Through three innings, the Phillies stranded six base runners, par for the course on a road trip that was neither the most productive nor consistent from a hitting standpoint. They have scored in only nine of the last 49 innings.

Harper homered Monday night and started a winning rally in the ninth inning Tuesday. But he went 0-for-5 in the series finale, at one point slamming his bat after being called out on strikes on a pitch that he believed was low.

A sign of frustration?

“There’s no frustration. The frustration is they don’t know how to call balls and strikes,” Harper said. “And they’ve done it the last six games. In Pittsburgh, too. Balls down, not a strike.”

The Phillies finally built a three-run lead when Kyle Schwarber snapped an 0-for-20 skid with a two-run single in the sixth inning and Nick Castellanos singled home a run in the seventh.

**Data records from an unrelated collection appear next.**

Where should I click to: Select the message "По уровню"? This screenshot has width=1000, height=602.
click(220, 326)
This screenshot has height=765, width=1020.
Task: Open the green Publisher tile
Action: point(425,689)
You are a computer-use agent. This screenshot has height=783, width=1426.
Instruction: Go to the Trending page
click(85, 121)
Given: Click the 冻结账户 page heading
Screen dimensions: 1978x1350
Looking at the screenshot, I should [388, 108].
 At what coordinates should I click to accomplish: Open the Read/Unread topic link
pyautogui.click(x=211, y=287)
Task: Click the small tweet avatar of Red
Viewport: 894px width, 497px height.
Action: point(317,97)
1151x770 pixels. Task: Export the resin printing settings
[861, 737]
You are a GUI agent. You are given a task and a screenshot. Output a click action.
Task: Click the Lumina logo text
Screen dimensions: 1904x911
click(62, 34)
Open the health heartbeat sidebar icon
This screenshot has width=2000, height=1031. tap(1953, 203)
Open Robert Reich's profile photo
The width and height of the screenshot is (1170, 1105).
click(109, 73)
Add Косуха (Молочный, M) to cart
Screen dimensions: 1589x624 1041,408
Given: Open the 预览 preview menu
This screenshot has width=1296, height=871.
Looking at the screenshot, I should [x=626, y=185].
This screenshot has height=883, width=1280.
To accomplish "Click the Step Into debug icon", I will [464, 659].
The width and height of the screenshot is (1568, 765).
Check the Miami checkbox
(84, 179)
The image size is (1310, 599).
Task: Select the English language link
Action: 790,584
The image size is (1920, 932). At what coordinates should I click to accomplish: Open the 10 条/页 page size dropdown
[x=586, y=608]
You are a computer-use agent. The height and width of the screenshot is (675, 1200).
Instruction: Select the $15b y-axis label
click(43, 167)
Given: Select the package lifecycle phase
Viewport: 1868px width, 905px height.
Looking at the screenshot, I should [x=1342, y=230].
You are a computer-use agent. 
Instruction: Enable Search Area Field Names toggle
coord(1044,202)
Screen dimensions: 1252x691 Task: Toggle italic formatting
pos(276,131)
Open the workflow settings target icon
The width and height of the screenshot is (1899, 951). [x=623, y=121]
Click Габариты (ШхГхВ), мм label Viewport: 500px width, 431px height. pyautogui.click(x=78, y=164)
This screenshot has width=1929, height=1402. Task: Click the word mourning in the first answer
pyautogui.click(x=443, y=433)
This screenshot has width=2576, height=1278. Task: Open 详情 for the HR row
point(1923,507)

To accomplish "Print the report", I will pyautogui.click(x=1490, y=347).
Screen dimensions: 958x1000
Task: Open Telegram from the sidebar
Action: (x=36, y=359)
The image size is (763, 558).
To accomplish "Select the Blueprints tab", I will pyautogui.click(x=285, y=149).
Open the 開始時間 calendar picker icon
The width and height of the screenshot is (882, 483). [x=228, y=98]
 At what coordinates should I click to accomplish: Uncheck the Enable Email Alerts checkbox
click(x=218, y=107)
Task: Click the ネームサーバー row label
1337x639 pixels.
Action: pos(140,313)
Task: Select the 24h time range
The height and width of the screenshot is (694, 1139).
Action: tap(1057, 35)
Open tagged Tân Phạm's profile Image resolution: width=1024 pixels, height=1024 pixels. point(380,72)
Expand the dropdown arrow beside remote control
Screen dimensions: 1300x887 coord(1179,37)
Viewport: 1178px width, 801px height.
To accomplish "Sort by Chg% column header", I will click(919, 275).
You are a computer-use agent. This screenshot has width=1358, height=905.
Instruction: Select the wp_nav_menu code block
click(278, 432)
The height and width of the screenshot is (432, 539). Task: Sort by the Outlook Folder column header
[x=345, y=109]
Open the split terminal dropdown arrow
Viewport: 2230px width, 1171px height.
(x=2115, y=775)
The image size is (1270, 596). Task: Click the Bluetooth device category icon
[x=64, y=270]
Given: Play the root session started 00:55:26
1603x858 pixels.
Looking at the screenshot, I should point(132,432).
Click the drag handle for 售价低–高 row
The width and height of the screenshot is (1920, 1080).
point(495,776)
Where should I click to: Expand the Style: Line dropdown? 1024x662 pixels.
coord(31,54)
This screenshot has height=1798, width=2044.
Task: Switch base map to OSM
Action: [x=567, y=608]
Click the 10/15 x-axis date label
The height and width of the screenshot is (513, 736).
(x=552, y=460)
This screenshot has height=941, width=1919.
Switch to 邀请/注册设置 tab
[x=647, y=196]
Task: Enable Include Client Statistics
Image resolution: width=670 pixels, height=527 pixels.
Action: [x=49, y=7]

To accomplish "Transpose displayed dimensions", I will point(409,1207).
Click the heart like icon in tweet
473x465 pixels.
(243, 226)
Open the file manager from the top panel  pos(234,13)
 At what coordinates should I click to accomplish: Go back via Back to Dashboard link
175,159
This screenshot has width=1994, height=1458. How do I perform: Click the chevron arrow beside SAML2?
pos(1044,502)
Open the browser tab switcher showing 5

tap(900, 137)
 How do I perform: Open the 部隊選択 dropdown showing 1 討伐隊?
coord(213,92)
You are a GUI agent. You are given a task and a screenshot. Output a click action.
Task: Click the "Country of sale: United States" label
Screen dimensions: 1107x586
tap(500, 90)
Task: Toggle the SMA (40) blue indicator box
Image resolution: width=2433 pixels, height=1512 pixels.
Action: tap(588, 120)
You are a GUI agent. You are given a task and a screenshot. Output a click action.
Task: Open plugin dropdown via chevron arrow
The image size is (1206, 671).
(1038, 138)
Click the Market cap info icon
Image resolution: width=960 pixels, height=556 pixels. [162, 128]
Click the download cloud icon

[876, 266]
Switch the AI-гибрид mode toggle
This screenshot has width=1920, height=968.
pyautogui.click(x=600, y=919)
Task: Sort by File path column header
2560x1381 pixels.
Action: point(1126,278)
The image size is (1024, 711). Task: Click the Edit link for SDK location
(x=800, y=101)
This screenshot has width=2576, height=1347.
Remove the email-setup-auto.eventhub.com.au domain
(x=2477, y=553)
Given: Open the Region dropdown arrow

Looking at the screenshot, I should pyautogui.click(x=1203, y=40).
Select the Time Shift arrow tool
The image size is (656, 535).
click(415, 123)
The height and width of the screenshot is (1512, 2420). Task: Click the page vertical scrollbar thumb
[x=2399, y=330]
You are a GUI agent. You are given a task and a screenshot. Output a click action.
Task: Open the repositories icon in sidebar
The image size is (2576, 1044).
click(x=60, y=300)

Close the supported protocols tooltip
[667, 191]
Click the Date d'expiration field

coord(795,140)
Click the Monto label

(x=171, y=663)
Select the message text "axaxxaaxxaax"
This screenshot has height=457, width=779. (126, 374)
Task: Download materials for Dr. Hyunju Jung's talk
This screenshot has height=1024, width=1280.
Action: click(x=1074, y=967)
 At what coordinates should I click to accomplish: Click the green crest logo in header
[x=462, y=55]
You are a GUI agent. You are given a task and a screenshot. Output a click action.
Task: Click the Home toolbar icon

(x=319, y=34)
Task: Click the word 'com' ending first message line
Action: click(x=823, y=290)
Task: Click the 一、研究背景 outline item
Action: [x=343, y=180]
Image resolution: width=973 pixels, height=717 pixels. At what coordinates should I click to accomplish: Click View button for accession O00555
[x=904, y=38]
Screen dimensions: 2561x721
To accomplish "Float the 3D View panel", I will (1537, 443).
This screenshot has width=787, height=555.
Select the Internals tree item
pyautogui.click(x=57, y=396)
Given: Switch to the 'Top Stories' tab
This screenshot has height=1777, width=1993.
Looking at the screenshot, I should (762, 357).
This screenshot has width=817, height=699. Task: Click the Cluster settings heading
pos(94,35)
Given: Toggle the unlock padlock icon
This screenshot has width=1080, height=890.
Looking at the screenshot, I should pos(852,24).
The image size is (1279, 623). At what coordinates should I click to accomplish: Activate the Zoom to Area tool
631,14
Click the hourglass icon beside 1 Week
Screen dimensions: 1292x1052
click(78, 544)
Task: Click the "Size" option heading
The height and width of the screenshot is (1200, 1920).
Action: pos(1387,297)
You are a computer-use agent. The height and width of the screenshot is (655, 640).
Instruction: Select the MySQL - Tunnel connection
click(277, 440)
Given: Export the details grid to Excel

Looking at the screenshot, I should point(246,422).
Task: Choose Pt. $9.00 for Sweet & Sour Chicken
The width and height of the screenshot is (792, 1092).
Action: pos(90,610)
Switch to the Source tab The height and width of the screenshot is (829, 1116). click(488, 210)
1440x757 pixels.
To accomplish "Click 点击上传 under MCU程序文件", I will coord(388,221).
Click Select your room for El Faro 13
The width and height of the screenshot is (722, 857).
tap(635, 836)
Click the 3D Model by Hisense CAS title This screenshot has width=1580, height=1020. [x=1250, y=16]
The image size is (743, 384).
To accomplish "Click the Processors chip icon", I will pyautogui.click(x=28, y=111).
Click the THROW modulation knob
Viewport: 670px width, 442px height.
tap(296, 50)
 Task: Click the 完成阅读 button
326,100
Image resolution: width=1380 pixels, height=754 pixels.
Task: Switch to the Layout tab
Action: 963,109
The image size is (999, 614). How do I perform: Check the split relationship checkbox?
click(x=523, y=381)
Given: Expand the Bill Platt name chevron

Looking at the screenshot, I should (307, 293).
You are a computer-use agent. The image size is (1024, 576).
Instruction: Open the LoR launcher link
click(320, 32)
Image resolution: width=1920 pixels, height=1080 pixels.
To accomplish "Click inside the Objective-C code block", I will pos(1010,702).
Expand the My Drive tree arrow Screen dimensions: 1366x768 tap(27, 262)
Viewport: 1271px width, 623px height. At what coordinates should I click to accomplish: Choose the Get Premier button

But the bullpen follies wasted a solid start from Aaron Nola, who cranked up his fastball to 95 mph for a strikeout to sidestep a bases-loaded jam in the sixth inning.

“I think we’re just going through a down stretch right now with our offense a little bit and certainly throwing strikes with our bullpen,” Thomson said. “But these guys are talented enough, I have no worries that they’re not going to come out of it.”

Especially if they get help from Dombrowski.

“Dave’s going to get the job done,” Harper said. “If he wants to.”